Do this: Lay out the entries from the line with "Given: Expand the 1 GB test size dropdown" to the line with "Looking at the" as a Markdown table with the columns No. and Line. Skip any blank lines.

Records for the exercise:

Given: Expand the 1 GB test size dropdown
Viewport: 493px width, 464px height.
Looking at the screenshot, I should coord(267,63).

---

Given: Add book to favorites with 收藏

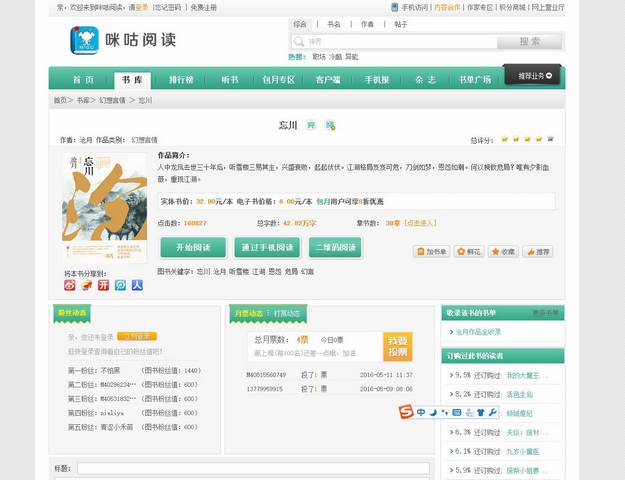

==

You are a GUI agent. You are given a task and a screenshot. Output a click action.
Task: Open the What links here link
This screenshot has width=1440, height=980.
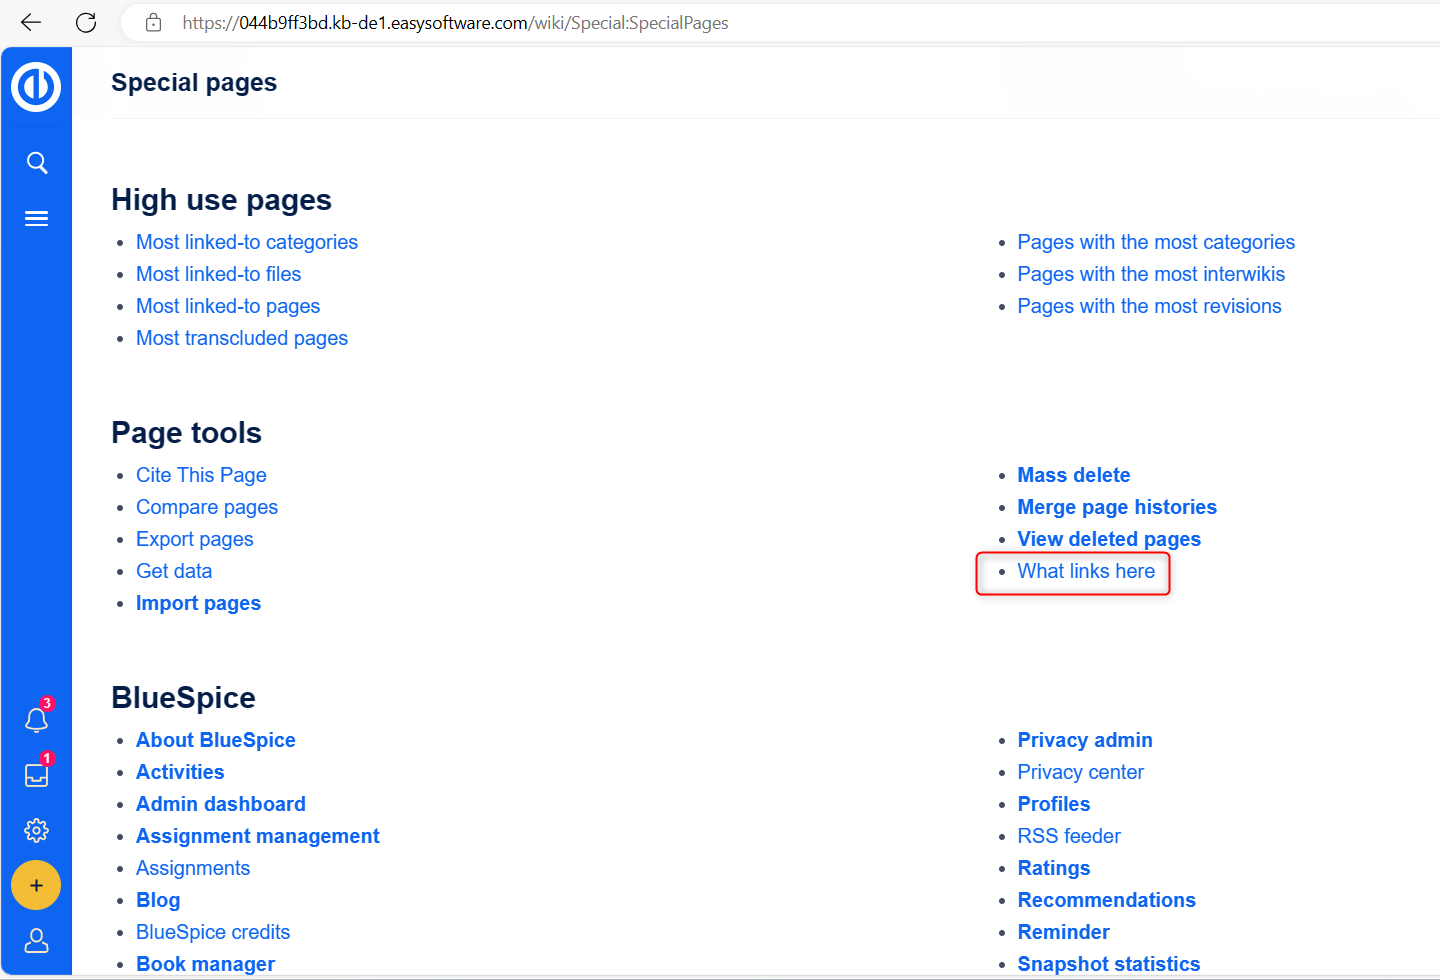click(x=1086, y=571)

Problem solution:
| No. | Line |
|---|---|
| 1 | Given: Expand the 1 GB test size dropdown |
| 2 | Viewport: 493px width, 464px height. |
| 3 | Looking at the screenshot, I should coord(267,63). |